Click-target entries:
####################
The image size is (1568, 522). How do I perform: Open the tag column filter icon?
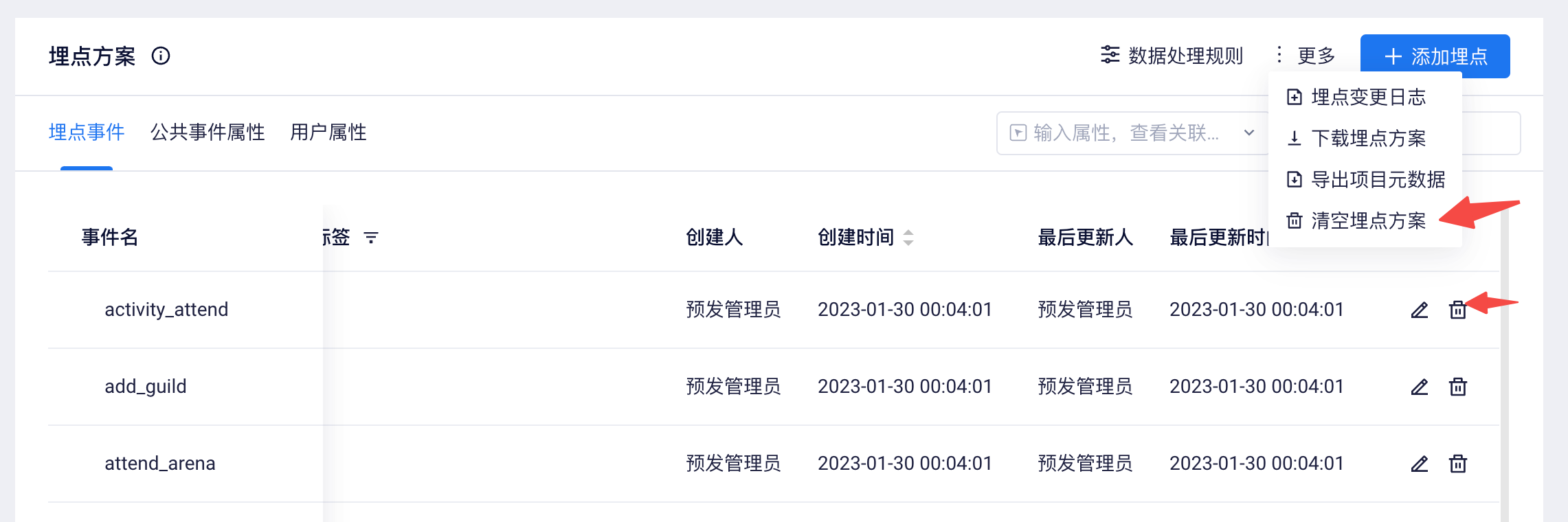tap(371, 238)
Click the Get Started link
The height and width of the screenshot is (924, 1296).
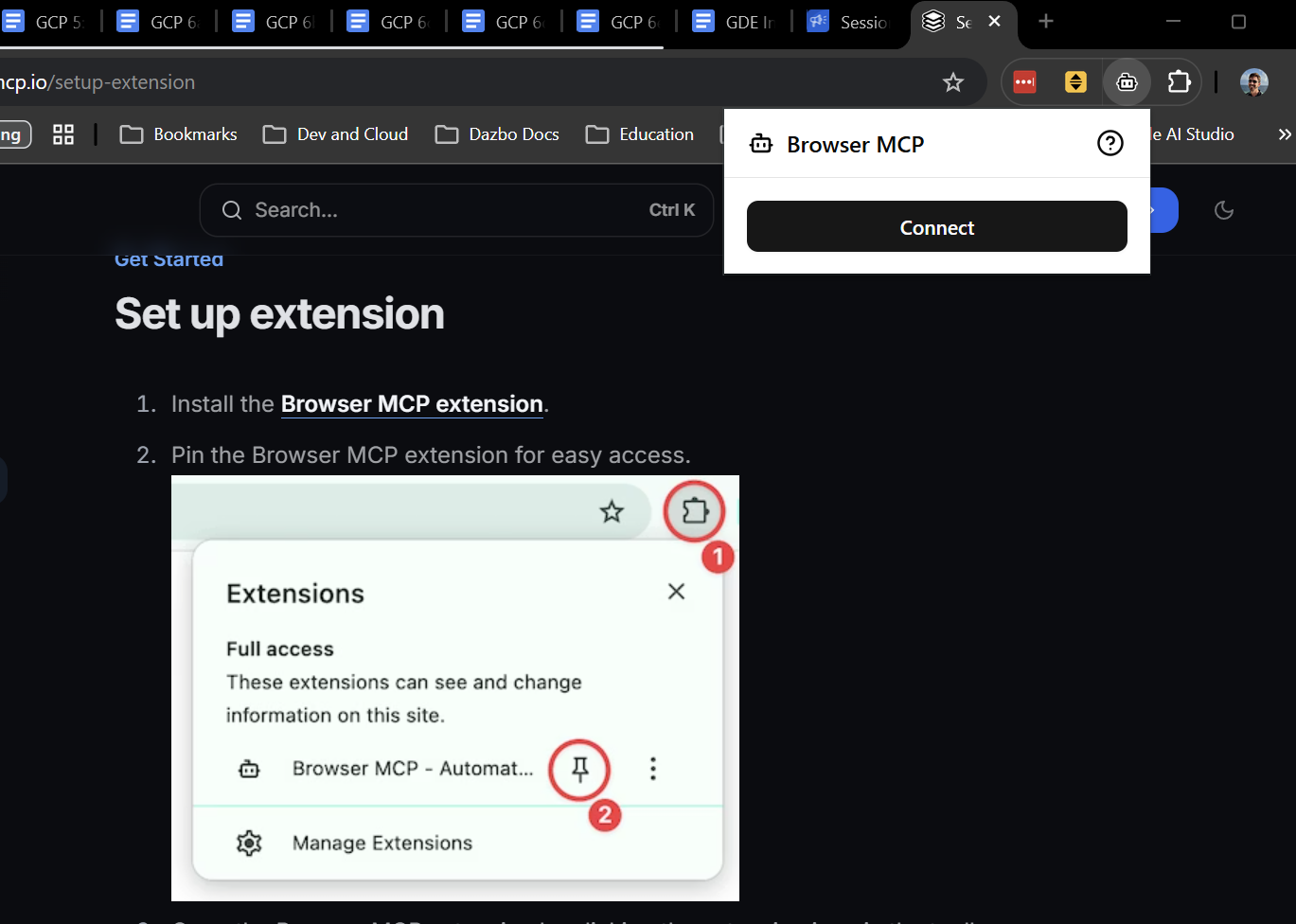tap(169, 258)
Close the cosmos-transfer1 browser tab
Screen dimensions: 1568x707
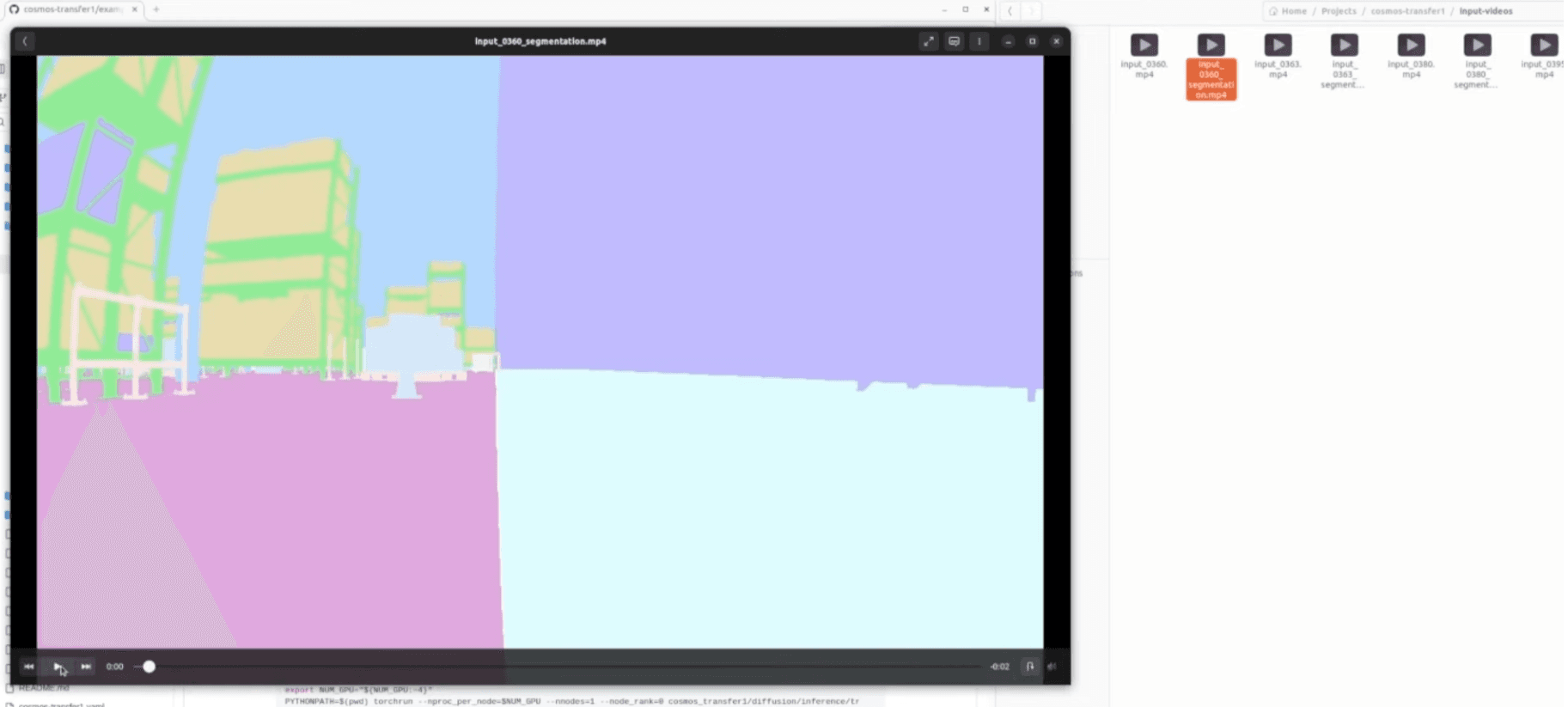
####################
- **SET TASK**
Rewrite all the entries above, substituting "Select" for every "Click" and keeping everything else the same. Omit the pictures from your answer.

- **EXERCISE SOLUTION**
The image size is (1568, 522). How do I perform: Open the tag column filter icon?
tap(371, 238)
Select the Get Started link
The height and width of the screenshot is (924, 1296).
tap(169, 258)
Close the cosmos-transfer1 browser tab
Screen dimensions: 1568x707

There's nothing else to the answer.